When I was quite small I would sometimes dream of a city -- which was strange because it began before I even knew what a city was. But this city, clustered on the curve of a big blue bay, would come into my mind. I could see the streets, and the buildings that lined them, the waterfront, even boats in the harbour; yet, waking, I had never seen the sea, or a boat. ...

And the buildings were quite unlike any I knew. The traffic in the streets was strange, carts running with no horses to pull them; and sometimes there were things in the sky, shiny fish-shaped things that certainly were not birds.

Most often I would see this wonderful place by daylight, but occasionally it was by night when the lights lay like strings of glow-worms along the shore, and a few of them seemed to be sparks drifting on the water, or in the air.

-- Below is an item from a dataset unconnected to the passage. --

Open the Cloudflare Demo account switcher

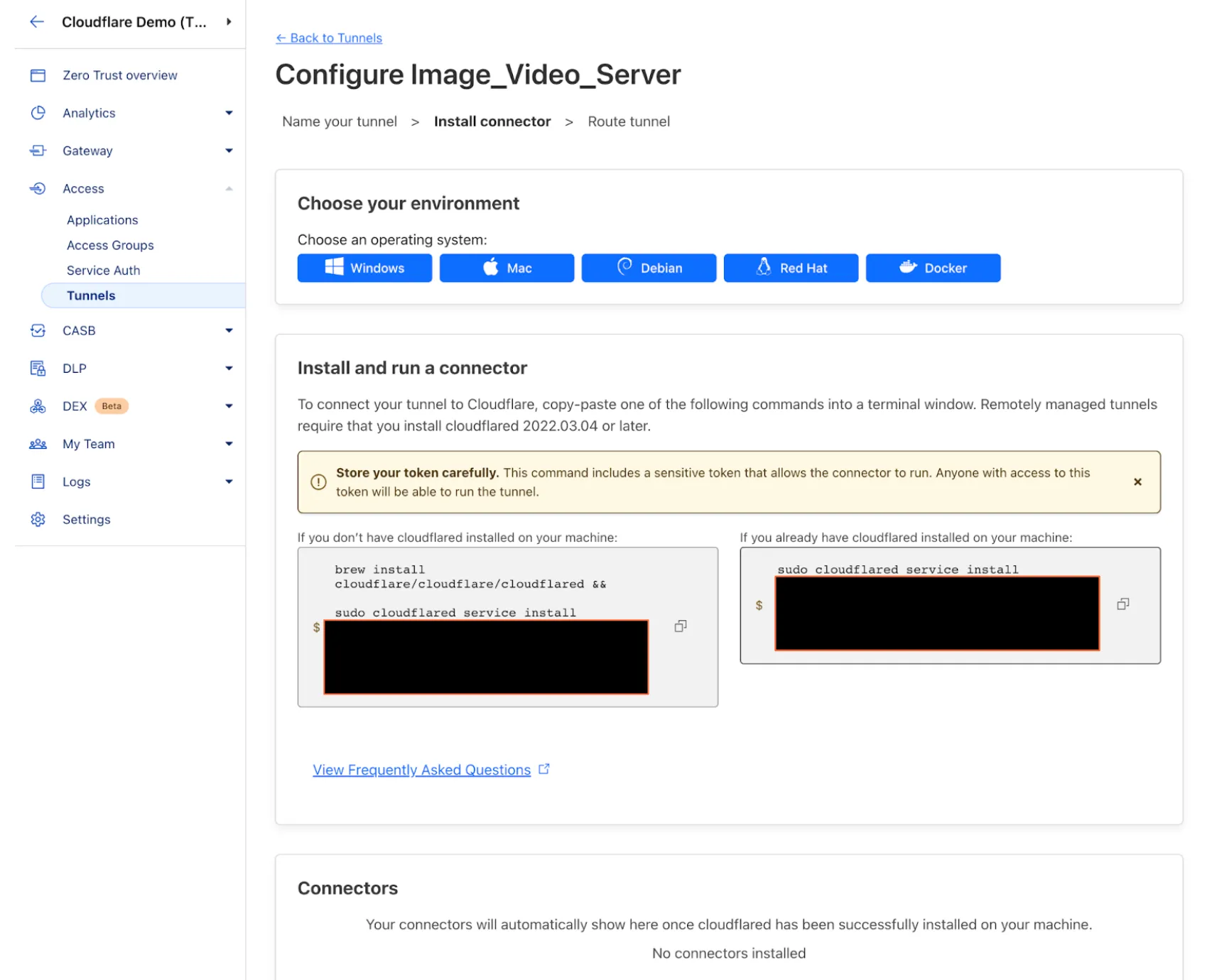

It was a beautiful, fascinating place.

John Wyndham. The Chrysalids.


Tuesday, April 20, 2010

I wanted to tell the book thief many things,


about beauty and brutality. But what could I tell her about those things that she didn't already know? I wanted to explain that I am constantly overestimating and underestimating the human race - that rarely do I ever simply estimate it. I wanted to ask her how the same thing could be so ugly and so glorious, and its words and stories so damning and brilliant.

Monday, April 19, 2010

He was still too young



to know that the heart's memory eliminates the bad and magnifies the good, and that thanks to this artifice we manage to endure the burden of the past.

Sunday, April 18, 2010

We'll just start walking today

and see the world and the way the world walks around and talks, the way it really looks. I want to see everything now. And while none of it will be me when it goes in, after a while it'll all gather together inside and it'll be me. Look at the world out there, my God, my God, look at it out there, outside me, out there beyond my face and the only way to really touch it is to put it where it's finally me, where it's in the blood, where it pumps around a thousand times ten thousand a day. I get hold of it so it'll never run off. I'll hold onto the world tight some day. I've got one finger on it now; that's a beginning.

Friday, April 16, 2010

In Europe life retreats out of the cold,


and exquisite fireside myths have resulted—Balder, Persephone—but [in India] the retreat is from the source of life, the treacherous sun, and no poetry adorns it because disillusionment cannot be beautiful. Men yearn for poetry though they may not confess it; they desire that joy shall be graceful and sorrow august and infinity have a form, and India fails to accommodate them.

Wednesday, April 14, 2010

For men and women are not only themselves;

they are also the region in which they are born, the city apartment or farm in which they learnt to walk, the games they played as children, the old wives tales they overheard, the food they ate, the schools they attended, the sports they followed, the poets they read, and the God they believed in. It is all these things that have made them what they are, and these are the things that you can't come to know by hearsay, you can only know them if you have lived them.